Title: Goddess Mode.
Writer(s): Zoë Quinn.
Artist(s): Robbi Rodriguez.
Colourist(s): Rico Renzi.
Letterer(s): Simon Bowland.
Release Date: October 22nd 2019.
Genre(s): Comics, Cyberpunk.
My Overall Rating: ★★★☆☆.
Back in 2018, DC Comics saw to the relaunch of “DC Vertigo”, looking to give one of the most revolutionary comic book imprints the chance to kickstart another era of incredible creativity targetting a mature audience. With seven new comic book series (Border Town, Hex Wives, American Carnage, Goddess Mode, High Level, Second Coming and Safe Sex) as well as four others set within Neil Gaiman’s classic Sandman universe, DC Vertigo was on course to reinvigorating the comic book business and expanding its reach, trying to accomplish what writers like Alan Moore have given to fans through the Vertigo imprint back in the day. Unfortunately, in June 2019, DC announced the end of this imprint as they wished to regroup their content into three distinct labels: DC Kids (young readers), DC (for readers age 13+), and DC Black Label (mature readers). While some of the new series was canceled since their announcement (Border Town, Hex Wives, Second Coming, and Safe Sex), sometimes before even publishing a couple of issues, the rest lived to see their publication, including a magical girl cyberpunk comic book series written by the Hugo Award nominee, Zoë Quinn, and drawn by Spider-Gwen’s co-creator, Robbi Rodriguez.
What is Goddess Mode about? Set in the future, an all-powerful artificial intelligence called Azoth provides all of humankind’s needs by making use of nanotechnology. Supported by Hermeticorp, its parent company, the world’s deepest desires are all known as they tap into the minds of every individual. However, Cassandra Price, the low-level tech support who works at this very company that her father had helped see its rise knows that there’s much more to this company now run by a despicable president than what the eye can see. Although she has never been able to expose them for the inequality and social atomization that they’ve instaurated in the world, it is on the day she is sucked into a secret virtual realm of mayhem and metadata within Azoth that she discovers the Oracles’ war against a growing horde of Daemons. With consequences beyond her grasp on both the online and real-world, she discovers that her role is also far bigger than she ever wished it was.

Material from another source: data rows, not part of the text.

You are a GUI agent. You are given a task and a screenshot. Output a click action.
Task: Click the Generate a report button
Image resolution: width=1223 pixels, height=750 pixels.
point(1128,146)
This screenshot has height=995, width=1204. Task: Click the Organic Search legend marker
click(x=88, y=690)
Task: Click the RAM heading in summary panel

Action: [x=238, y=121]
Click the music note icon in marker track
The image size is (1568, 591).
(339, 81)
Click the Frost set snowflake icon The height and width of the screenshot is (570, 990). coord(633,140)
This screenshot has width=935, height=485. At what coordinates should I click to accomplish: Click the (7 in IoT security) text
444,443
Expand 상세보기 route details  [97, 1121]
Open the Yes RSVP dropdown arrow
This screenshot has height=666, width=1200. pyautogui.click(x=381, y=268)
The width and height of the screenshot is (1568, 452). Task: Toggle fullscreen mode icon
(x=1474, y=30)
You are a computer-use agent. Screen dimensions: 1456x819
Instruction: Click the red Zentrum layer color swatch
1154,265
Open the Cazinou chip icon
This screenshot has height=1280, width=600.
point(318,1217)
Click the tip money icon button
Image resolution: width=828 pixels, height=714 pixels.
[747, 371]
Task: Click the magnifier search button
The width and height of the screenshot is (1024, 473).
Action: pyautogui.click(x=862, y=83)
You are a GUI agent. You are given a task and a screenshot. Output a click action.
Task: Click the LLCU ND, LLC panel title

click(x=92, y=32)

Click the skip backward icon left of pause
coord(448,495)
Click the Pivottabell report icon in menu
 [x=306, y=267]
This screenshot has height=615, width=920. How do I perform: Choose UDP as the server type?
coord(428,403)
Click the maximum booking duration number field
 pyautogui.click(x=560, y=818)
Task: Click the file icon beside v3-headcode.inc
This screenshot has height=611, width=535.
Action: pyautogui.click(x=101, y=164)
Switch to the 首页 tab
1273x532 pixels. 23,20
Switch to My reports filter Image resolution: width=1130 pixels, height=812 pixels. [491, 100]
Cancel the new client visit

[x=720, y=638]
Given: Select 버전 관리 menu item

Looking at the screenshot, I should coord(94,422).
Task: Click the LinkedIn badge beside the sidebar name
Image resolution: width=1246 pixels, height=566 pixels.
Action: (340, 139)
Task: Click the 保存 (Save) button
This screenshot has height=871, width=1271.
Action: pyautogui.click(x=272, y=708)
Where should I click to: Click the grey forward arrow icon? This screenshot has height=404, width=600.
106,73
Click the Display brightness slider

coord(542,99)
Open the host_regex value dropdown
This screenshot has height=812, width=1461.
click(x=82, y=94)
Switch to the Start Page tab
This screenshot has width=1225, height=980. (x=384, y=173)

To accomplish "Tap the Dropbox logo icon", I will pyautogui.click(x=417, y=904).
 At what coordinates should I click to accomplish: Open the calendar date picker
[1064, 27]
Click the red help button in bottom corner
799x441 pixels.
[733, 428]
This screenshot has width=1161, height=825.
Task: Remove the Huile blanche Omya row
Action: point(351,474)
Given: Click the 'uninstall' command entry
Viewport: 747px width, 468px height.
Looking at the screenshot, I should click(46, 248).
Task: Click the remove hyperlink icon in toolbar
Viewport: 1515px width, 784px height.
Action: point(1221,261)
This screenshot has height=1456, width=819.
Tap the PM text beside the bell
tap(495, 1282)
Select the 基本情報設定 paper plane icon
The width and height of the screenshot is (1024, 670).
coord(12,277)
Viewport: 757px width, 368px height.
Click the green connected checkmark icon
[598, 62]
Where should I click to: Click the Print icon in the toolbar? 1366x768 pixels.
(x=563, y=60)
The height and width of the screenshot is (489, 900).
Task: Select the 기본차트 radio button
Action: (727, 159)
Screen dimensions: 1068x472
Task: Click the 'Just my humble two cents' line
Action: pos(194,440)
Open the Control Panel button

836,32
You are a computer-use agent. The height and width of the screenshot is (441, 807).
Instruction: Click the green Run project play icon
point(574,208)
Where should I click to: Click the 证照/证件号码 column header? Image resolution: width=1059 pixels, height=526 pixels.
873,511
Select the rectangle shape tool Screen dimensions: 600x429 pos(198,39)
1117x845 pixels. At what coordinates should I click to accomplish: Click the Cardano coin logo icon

This brand new comic book series definitely brings the desired “modern, socially relevant, high-concept, inventive” touch that was looked for in the rebirth of the DC Vertigo imprint. Without tackling the usual platitude associated with a future founded on technology where nothing but bad can come from it, this story brilliantly fuses technology and magic together, making it near impossible to distinguish one from the other, while also allowing the reader to understand that they are both nor bad or good but tools that we can control to do what we desire most. The world-building in Goddess Mode is also incredibly complex and multilayered, making it easy for the reader to immerse themselves in the cyberpunk universe.
What is especially notable from this comic book series is that it revisits some of the classic tropes seen in women-centric superhero stories. In this case, it suffices to imagine Sailor Moon within a cyberpunk era to see where I’m coming from. The story essentially revolves around Cassandra Price and portrays her as a broken and powerless lady who is reeled into a secret world where she’s forced to make decisions that she never thought she’d ever had to take. Within this first volume, she goes through a sequence of self-discovery filled with revelations on what she can accomplish if she believes in herself and what she can do for others if she first understands what she is capable of.
Through friendship and hardship, the main character evolves before your eyes and it is wonderful to see it unfold, especially thanks to Robbi Rodriguez’s artwork and Rico Renzi’s colours. From epic splash pages to magical group chats occasionally substituting dialogue bubbles, the artwork is a treat for fans of a more aggressive retrofuturistic visual style. The kaleidoscopic colouring is incredible and vibrant from cover to cover, capturing the fusion between magic and technology with near perfection. Although the story is a bit verbose, it remains captivating even if the world-building is sometimes dumped on the reader without warning. While it is an intricate story, I do believe it would’ve been nice if it had more issues to flesh out the ideas. Instead, it personally often felt like there was too much flesh for too little bones.
Goddess Mode is an empowering, kaleidoscopic, and multi-layered story about overcoming your deepest fears by not only believing in yourself but those around you to ultimately bloom.
Thank you to Penguin Random House Canada for sending me a copy for review!